Lots of people talk about having a kid as ‘starting a family’. This rubs me the wrong way. For me, choosing to commit to a long term relationship with my husband was when we started our family. We got married as a symbol of that commitment but our family was started even before marriage. Having a child is an expansion of that family, not the start of it.

I think my definition or experience of family is particularly common in the queer community. One of the queer community slogans that I grew up hearing is ‘Love makes a family’. I think this partly is to say that it doesn’t take a man and a woman to make a family, but simply two (or more) people who are in love. It also relates to being rejected by biological family due to being queer and finding new family within the queer community who love and support you – your chosen family.

So why is having a baby referred to as ‘starting a family’? Is this a cisgender, heteronormative concept? Do people feel like their lives aren’t full enough as simply a couple and therefore their family isn’t complete or even formed until they have kids? I think this distinction matters and can have a big influence on how we view our relationships with our partners and the impact of having kids.

If you see having a kid as being the start of your family, the kid takes the position of being the glue that holds the family together. Without the kid, there is no family.
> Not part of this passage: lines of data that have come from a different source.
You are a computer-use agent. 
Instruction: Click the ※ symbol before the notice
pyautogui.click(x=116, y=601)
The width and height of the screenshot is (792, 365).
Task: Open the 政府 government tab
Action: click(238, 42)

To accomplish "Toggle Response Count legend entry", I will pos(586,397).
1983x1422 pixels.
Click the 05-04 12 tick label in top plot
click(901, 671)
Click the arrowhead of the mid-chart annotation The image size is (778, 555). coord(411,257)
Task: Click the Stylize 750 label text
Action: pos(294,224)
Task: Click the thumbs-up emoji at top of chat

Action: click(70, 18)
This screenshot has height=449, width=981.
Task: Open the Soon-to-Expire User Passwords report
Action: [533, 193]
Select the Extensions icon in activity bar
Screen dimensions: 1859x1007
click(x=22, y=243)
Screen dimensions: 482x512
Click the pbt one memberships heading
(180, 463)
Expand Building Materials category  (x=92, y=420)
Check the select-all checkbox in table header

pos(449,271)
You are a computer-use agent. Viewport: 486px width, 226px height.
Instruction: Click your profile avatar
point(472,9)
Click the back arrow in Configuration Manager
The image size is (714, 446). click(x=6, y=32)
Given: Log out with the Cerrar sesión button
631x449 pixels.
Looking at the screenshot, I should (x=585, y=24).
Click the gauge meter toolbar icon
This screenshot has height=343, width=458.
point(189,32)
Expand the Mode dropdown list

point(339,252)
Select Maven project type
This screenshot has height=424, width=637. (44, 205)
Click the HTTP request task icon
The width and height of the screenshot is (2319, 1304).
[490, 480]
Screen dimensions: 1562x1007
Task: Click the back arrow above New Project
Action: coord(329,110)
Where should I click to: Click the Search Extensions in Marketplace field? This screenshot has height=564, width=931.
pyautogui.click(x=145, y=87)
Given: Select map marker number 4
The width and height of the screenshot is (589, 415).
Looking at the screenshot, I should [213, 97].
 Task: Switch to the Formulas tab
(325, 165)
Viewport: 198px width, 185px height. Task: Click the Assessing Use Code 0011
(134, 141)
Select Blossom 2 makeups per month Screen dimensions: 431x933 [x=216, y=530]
I think this really devalues your relationship with your partner (who’s love, ideally, is what made you want to have a kid in the first place). This also devalues family units that don’t include children in society at large, increasing the stigma and shame for people who struggle with infertility, do not have the resources to access medical or social systems that would allow them to have kids, or simply chose not to have kids.

If you see your family as starting from when you make a commitment to your partner, it follows that you will need to cherish and nurture that relationship as being at the core of the family. You will value the time you had together before having a baby as well as the times you spend together away from the kid after they’re born as quality family time.

Am I missing something? Is there a positive spin to the concept of having a kid as ‘starting a family’? If you have a different perspective, I’d love to hear it. Leave a comment below or send me an email!

For now, I’m going to stick with Jake and I being a family unit that is soon to be expanding with the addition of a kid.